● WORK REQUEST:
Output all the data exactly.

● DATASET RECORDS:
Content starts

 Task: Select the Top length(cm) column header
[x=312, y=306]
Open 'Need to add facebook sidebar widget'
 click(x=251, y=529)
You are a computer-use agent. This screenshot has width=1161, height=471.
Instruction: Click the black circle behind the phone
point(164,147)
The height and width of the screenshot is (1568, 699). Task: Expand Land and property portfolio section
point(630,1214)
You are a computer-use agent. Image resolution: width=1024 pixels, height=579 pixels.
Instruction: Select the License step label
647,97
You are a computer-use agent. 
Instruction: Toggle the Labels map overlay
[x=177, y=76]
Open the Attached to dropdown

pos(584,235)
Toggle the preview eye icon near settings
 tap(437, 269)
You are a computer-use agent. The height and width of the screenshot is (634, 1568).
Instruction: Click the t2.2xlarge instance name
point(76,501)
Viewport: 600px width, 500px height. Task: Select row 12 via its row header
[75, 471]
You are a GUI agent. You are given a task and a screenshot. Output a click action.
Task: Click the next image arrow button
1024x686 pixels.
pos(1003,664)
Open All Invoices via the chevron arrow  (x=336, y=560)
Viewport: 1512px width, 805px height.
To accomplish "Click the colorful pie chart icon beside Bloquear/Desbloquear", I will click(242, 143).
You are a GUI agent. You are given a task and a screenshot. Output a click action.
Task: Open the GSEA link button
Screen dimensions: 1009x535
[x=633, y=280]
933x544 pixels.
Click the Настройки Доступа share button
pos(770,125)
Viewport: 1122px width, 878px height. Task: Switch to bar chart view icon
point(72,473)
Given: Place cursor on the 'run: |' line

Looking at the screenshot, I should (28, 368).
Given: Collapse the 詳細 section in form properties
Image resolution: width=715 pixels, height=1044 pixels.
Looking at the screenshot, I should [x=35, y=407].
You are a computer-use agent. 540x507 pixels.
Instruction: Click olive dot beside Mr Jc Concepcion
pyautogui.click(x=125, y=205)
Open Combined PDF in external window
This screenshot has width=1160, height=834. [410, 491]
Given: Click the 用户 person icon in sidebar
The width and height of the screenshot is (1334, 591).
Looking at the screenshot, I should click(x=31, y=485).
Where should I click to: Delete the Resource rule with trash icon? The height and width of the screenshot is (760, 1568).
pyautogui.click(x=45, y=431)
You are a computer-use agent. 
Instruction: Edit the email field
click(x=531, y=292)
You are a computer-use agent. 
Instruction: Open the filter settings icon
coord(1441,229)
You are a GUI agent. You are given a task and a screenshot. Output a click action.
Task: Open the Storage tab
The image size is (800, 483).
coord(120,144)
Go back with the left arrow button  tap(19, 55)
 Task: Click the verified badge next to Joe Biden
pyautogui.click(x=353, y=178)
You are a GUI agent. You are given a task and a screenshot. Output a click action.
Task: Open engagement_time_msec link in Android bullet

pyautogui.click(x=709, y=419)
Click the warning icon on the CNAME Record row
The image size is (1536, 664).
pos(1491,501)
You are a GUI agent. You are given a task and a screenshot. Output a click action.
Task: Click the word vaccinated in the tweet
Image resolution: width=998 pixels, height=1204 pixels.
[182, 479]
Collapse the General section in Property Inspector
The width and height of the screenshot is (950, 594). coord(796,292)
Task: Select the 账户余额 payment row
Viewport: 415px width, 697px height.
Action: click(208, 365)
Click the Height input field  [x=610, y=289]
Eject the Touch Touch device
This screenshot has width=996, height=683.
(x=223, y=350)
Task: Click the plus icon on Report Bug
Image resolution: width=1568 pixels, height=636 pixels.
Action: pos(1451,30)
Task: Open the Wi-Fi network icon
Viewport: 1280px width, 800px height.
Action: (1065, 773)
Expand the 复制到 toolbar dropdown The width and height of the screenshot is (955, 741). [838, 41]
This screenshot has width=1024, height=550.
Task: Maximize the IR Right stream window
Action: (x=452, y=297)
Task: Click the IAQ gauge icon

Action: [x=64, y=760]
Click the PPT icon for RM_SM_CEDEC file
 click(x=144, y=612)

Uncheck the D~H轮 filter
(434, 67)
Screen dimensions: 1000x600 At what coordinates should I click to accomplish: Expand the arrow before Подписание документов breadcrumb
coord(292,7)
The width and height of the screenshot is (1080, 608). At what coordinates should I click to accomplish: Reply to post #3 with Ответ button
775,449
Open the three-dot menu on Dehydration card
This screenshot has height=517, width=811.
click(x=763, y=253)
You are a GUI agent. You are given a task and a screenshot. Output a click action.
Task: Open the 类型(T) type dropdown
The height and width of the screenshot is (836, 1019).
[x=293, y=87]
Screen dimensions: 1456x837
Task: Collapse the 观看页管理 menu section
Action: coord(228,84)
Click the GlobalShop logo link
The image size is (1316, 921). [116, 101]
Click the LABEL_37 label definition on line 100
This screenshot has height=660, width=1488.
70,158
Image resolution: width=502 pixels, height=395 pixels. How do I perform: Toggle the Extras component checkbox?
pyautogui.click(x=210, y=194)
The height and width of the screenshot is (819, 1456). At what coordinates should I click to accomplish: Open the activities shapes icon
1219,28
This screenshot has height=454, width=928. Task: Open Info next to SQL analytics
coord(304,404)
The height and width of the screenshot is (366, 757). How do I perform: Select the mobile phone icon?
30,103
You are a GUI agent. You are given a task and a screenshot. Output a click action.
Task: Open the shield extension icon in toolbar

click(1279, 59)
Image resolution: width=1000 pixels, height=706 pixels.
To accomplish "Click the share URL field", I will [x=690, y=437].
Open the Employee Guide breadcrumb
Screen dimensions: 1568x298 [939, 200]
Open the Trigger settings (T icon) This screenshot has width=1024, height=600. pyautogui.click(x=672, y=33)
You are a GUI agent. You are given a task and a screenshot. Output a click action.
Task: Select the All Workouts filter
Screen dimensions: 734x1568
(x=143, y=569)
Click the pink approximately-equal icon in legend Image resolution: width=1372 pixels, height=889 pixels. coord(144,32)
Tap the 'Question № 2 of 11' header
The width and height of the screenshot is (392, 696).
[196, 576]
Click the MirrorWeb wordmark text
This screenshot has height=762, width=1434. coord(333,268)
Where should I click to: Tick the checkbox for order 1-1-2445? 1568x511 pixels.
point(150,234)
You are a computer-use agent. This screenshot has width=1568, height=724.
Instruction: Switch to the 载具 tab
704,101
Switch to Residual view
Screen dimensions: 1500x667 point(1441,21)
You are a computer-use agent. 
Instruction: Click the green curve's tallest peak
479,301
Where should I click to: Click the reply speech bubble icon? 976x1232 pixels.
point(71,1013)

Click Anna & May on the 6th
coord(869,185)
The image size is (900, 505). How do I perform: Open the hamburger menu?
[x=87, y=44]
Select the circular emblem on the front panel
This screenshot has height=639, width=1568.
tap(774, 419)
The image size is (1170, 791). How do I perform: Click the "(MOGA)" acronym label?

Content ends

● ANSWER SPACE:
 Task: Select the Top length(cm) column header
[x=312, y=306]
Open 'Need to add facebook sidebar widget'
 click(x=251, y=529)
You are a computer-use agent. This screenshot has width=1161, height=471.
Instruction: Click the black circle behind the phone
point(164,147)
The height and width of the screenshot is (1568, 699). Task: Expand Land and property portfolio section
point(630,1214)
You are a computer-use agent. Image resolution: width=1024 pixels, height=579 pixels.
Instruction: Select the License step label
647,97
You are a computer-use agent. 
Instruction: Toggle the Labels map overlay
[x=177, y=76]
Open the Attached to dropdown

pos(584,235)
Toggle the preview eye icon near settings
 tap(437, 269)
You are a computer-use agent. The height and width of the screenshot is (634, 1568).
Instruction: Click the t2.2xlarge instance name
point(76,501)
Viewport: 600px width, 500px height. Task: Select row 12 via its row header
[75, 471]
You are a GUI agent. You are given a task and a screenshot. Output a click action.
Task: Click the next image arrow button
1024x686 pixels.
pos(1003,664)
Open All Invoices via the chevron arrow  (x=336, y=560)
Viewport: 1512px width, 805px height.
To accomplish "Click the colorful pie chart icon beside Bloquear/Desbloquear", I will click(242, 143).
You are a GUI agent. You are given a task and a screenshot. Output a click action.
Task: Open the GSEA link button
Screen dimensions: 1009x535
[x=633, y=280]
933x544 pixels.
Click the Настройки Доступа share button
pos(770,125)
Viewport: 1122px width, 878px height. Task: Switch to bar chart view icon
point(72,473)
Given: Place cursor on the 'run: |' line

Looking at the screenshot, I should (28, 368).
Given: Collapse the 詳細 section in form properties
Image resolution: width=715 pixels, height=1044 pixels.
Looking at the screenshot, I should [x=35, y=407].
You are a computer-use agent. 540x507 pixels.
Instruction: Click olive dot beside Mr Jc Concepcion
pyautogui.click(x=125, y=205)
Open Combined PDF in external window
This screenshot has width=1160, height=834. [410, 491]
Given: Click the 用户 person icon in sidebar
The width and height of the screenshot is (1334, 591).
Looking at the screenshot, I should click(x=31, y=485).
Where should I click to: Delete the Resource rule with trash icon? The height and width of the screenshot is (760, 1568).
pyautogui.click(x=45, y=431)
You are a computer-use agent. 
Instruction: Edit the email field
click(x=531, y=292)
You are a computer-use agent. 
Instruction: Open the filter settings icon
coord(1441,229)
You are a GUI agent. You are given a task and a screenshot. Output a click action.
Task: Open the Storage tab
The image size is (800, 483).
coord(120,144)
Go back with the left arrow button  tap(19, 55)
 Task: Click the verified badge next to Joe Biden
pyautogui.click(x=353, y=178)
You are a GUI agent. You are given a task and a screenshot. Output a click action.
Task: Open engagement_time_msec link in Android bullet

pyautogui.click(x=709, y=419)
Click the warning icon on the CNAME Record row
The image size is (1536, 664).
pos(1491,501)
You are a GUI agent. You are given a task and a screenshot. Output a click action.
Task: Click the word vaccinated in the tweet
Image resolution: width=998 pixels, height=1204 pixels.
[182, 479]
Collapse the General section in Property Inspector
The width and height of the screenshot is (950, 594). coord(796,292)
Task: Select the 账户余额 payment row
Viewport: 415px width, 697px height.
Action: click(208, 365)
Click the Height input field  [x=610, y=289]
Eject the Touch Touch device
This screenshot has width=996, height=683.
(x=223, y=350)
Task: Click the plus icon on Report Bug
Image resolution: width=1568 pixels, height=636 pixels.
Action: pos(1451,30)
Task: Open the Wi-Fi network icon
Viewport: 1280px width, 800px height.
Action: (1065, 773)
Expand the 复制到 toolbar dropdown The width and height of the screenshot is (955, 741). [838, 41]
This screenshot has width=1024, height=550.
Task: Maximize the IR Right stream window
Action: (x=452, y=297)
Task: Click the IAQ gauge icon

Action: [x=64, y=760]
Click the PPT icon for RM_SM_CEDEC file
 click(x=144, y=612)

Uncheck the D~H轮 filter
(434, 67)
Screen dimensions: 1000x600 At what coordinates should I click to accomplish: Expand the arrow before Подписание документов breadcrumb
coord(292,7)
The width and height of the screenshot is (1080, 608). At what coordinates should I click to accomplish: Reply to post #3 with Ответ button
775,449
Open the three-dot menu on Dehydration card
This screenshot has height=517, width=811.
click(x=763, y=253)
You are a GUI agent. You are given a task and a screenshot. Output a click action.
Task: Open the 类型(T) type dropdown
The height and width of the screenshot is (836, 1019).
[x=293, y=87]
Screen dimensions: 1456x837
Task: Collapse the 观看页管理 menu section
Action: coord(228,84)
Click the GlobalShop logo link
The image size is (1316, 921). [116, 101]
Click the LABEL_37 label definition on line 100
This screenshot has height=660, width=1488.
70,158
Image resolution: width=502 pixels, height=395 pixels. How do I perform: Toggle the Extras component checkbox?
pyautogui.click(x=210, y=194)
The height and width of the screenshot is (819, 1456). At what coordinates should I click to accomplish: Open the activities shapes icon
1219,28
This screenshot has height=454, width=928. Task: Open Info next to SQL analytics
coord(304,404)
The height and width of the screenshot is (366, 757). How do I perform: Select the mobile phone icon?
30,103
You are a GUI agent. You are given a task and a screenshot. Output a click action.
Task: Open the shield extension icon in toolbar

click(1279, 59)
Image resolution: width=1000 pixels, height=706 pixels.
To accomplish "Click the share URL field", I will [x=690, y=437].
Open the Employee Guide breadcrumb
Screen dimensions: 1568x298 [939, 200]
Open the Trigger settings (T icon) This screenshot has width=1024, height=600. pyautogui.click(x=672, y=33)
You are a GUI agent. You are given a task and a screenshot. Output a click action.
Task: Select the All Workouts filter
Screen dimensions: 734x1568
(x=143, y=569)
Click the pink approximately-equal icon in legend Image resolution: width=1372 pixels, height=889 pixels. coord(144,32)
Tap the 'Question № 2 of 11' header
The width and height of the screenshot is (392, 696).
[196, 576]
Click the MirrorWeb wordmark text
This screenshot has height=762, width=1434. coord(333,268)
Where should I click to: Tick the checkbox for order 1-1-2445? 1568x511 pixels.
point(150,234)
You are a computer-use agent. This screenshot has width=1568, height=724.
Instruction: Switch to the 载具 tab
704,101
Switch to Residual view
Screen dimensions: 1500x667 point(1441,21)
You are a computer-use agent. 
Instruction: Click the green curve's tallest peak
479,301
Where should I click to: Click the reply speech bubble icon? 976x1232 pixels.
point(71,1013)

Click Anna & May on the 6th
coord(869,185)
The image size is (900, 505). How do I perform: Open the hamburger menu?
[x=87, y=44]
Select the circular emblem on the front panel
This screenshot has height=639, width=1568.
tap(774, 419)
The image size is (1170, 791). How do I perform: Click the "(MOGA)" acronym label?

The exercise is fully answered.